What percentage of people in your church have their own Bible? Most, I guess. Many own more than one. What percentage are reading them at home? Regularly - once a week, twice a week, every day? I guess a much lower percentage.

Living in a digital age is clearly having an effect on Bible reading. I don’t just mean having new devices on which it is possible to access and read the scriptures. I mean new devices that distract from reading them. Our new generation have never not had computers, gaming, multiple channels of distraction. They have so many inputs. They don’t need to retain any information because they can google it at any time. 

Don't get me wrong, I love having the text of the Bible on my tablet and use it a lot. But it's not the same. Not only can I not scan forward and backwards for context so easily so the way I approach scripture is subtly different, not only do I have a myriad of ways to check alternate references, maps, diagrams and the like. But, honestly, I have a lot of other things on my tablet too that are an easy distraction. Especially social media feeds from around the world.

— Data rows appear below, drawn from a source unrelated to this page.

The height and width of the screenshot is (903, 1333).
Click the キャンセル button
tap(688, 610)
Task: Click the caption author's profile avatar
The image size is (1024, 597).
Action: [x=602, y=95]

What percentage of the people in your church now only receive the Bible in a church meeting and aren’t engaging with it in any other context? Are they even realising what they are losing by not having God’s word penetrating and getting applied in their lives every day? What kind of worldview and ethics are they imbibing in the place of a biblical one? It is impossible to get God’s wisdom and answers for real life today without reading the Bible, so what substitute sources of wisdom and answers are they trusting instead?

There are problems mounting for the current generation. But I also wonder if they weren’t set up a generation before. Any church congregation that got used to receiving the scriptures passively from preachers and teachers rather than interacting with it and learning for themselves are ill-equipped to pass them on. I suspect that many of us have had such a passive experience in our churches for some generations. We have been taught to receive and consume what is dished up to us by others but not to feed ourselves and not to pass on. If the majority of Christians in the older generation are not discipling the newer one, no surprises if the newer one struggles to know how to meet God in the Bible even without the challenges posed by a rapidly changing world and new technology. 

How do we re-establish the Bible at the cutting edge of the life of every disciple? How do we make it the foundation stone of all our youth, all our old people, all of our friends? How do we help our people in a rapidly changing world to not be distracted from God’s wonderful fountain of wisdom and life? These are questions worth our urgent attention.

You are my portion Lord;
I have promised to obey your words.
I have sought your face with all my heart;
Be gracious to me according to your promise.